Se ne è andata la Regina del Teatro Massimo di Palermo. Il suo nome era Gilda, era un cane di quartiere e con il suo fare molto socievole aveva conquistato tutti, dai cittadini ai turisti. La cagnetta ha passato quasi tutta la sua vita tra le vie del centro storico del capoluogo siciliano e ormai conosceva ogni passante o commerciante, ammiccando soprattutto a quelli che le offrivano del cibo o qualche coccola.
Gilda, il cane di quartiere amato da tutti
«Quando mi dicono "poverina" mi arrabbio» dice Giorgia Matesi, educatrice cinofila che si occupa del monitoraggio dei cani randagi e di quartiere in diverse zone della città. «Gilda ha avuto la possibilità di vivere libera per tutta la vita come cane di quartiere, amata da tanti palermitani e non. E' stata sempre libera di scegliere dove stare, dove dormire, cosa mangiare, con chi relazionarsi. Sempre discreta, mai invadente con nessuno. Prima viveva in un territorio molto più ampio, sempre in centro città, poi col tempo si è attaccata moltissimo a Ciccia, un’altro cane storico di Palermo che viveva in piazza Verdi. E quindi si è praticamente “trasferita”. E qui aveva tutte le sue relazioni e le storie da raccontare sarebbero davvero tante».
La malattia, la possibile eutanasia, l'amore di Giovanna
Quattro mesi fa Gilda si è sentita male per strada: «Aveva un tumore già da qualche anno, ma veniva monitorata regolarmente dal veterinario. La visita questa volta però ha dato un esito molto negativo per la cagna, tanto da prospettare addirittura l’eutanasia. In quel momento, però, Maria Giovanna Di Carlo, che nel tempo si era molto attaccata a Gilda prendendosene cura, di farla morire proprio non se l’è sentita. E dopo aver convinto il marito se l'è presa in casa, accudendola davvero come una regina. L’ha supportata e accompagnata fino alla fine, quando la malattia era diventata troppo grave. Avrebbe voluto portarla a vedere ancora la sua piazza, ma non ce l’ha fatta. E Gilda, quando ha capito che il suo momento era arrivato, ha cercato con lo sguardo la sua amica umana e ha scelto di morire tra le sue braccia».
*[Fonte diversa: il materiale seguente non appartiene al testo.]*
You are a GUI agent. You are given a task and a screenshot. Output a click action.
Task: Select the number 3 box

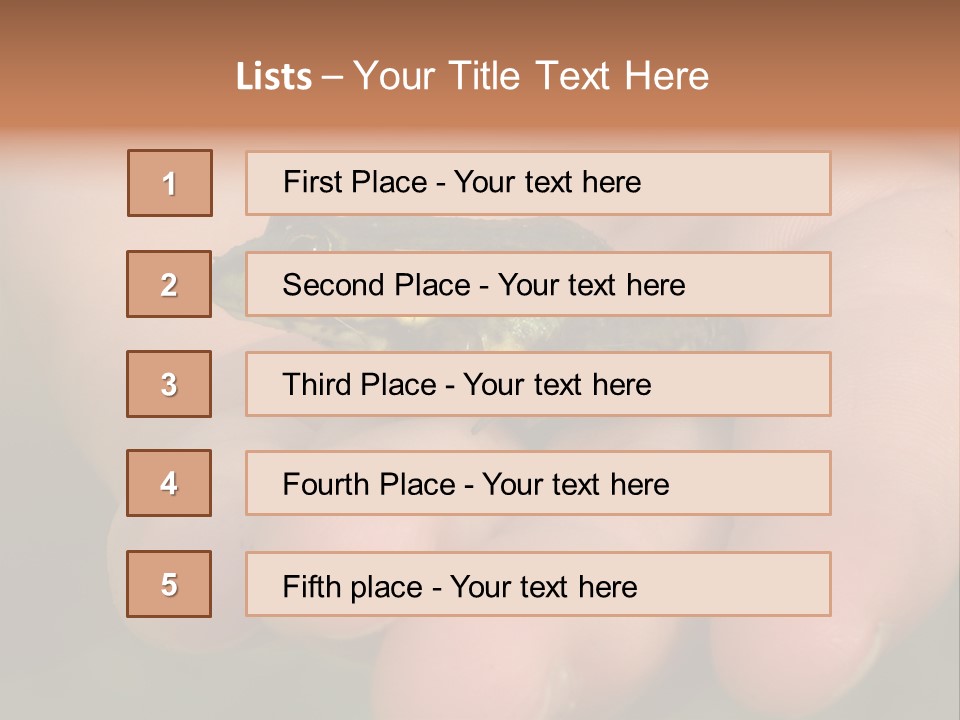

Non si può solo sterilizzare, bisogna creare una "relazione" cane-umano
Purtroppo il fenomeno del randagismo in Sicilia è molto sviluppato: «Ci sono tanti abbandoni perché non è stato fatto un lavoro di sensibilizzazione a monte, perché le associazioni animaliste si sono concentrate su aspetti importanti come la sterilizzazione ma non è l'unico da tenere in considerazione. Io credo, infatti, che sia fondamentale fare un lavoro sul territorio per creare le condizioni giuste affinché nasca una relazione tra cani e uomini. È necessario instaurare un dialogo con i residenti che vivono nelle stesso contesto in cui vivono i cani di quartiere. Spiegare che convivere serenamente è possibile, basta sapere come si fa».
Per una serena convivenza con i residenti bisogna informare
Per fare tutto questo è fondamentale la figura del referente di zona, ovvero una persona che conosce la storia dei cani di un determinato quartiere, le dinamiche sociali tra loro e con i residenti, la loro situazione clinica: «È un ruolo determinante, soprattutto per il mio lavoro: spesso vengo chiamata per delle consulenze, ma arrivare e sapere già tutto mi permette di parlare con i residenti, spiegare come fare affinché i rapporti di “vicinato” con i cani funzionino. È un lavoro faticoso sul piano sociale, ma che alla fine vede tutelato il cane, che non va in canile e può vivere libero, e anche l’essere umano. Perché non si ha idea, agendo così, di quante relazioni incredibili nascano anche con persone che mai nella vita hanno avuto rapporti con animali e che mai si sarebbero immaginate potesse accadere loro. Ci sarebbero infinite storie da raccontare e bisognerebbe farlo di più. Le persone devono essere informate. È l'unico modo possibile per cambiare le cose».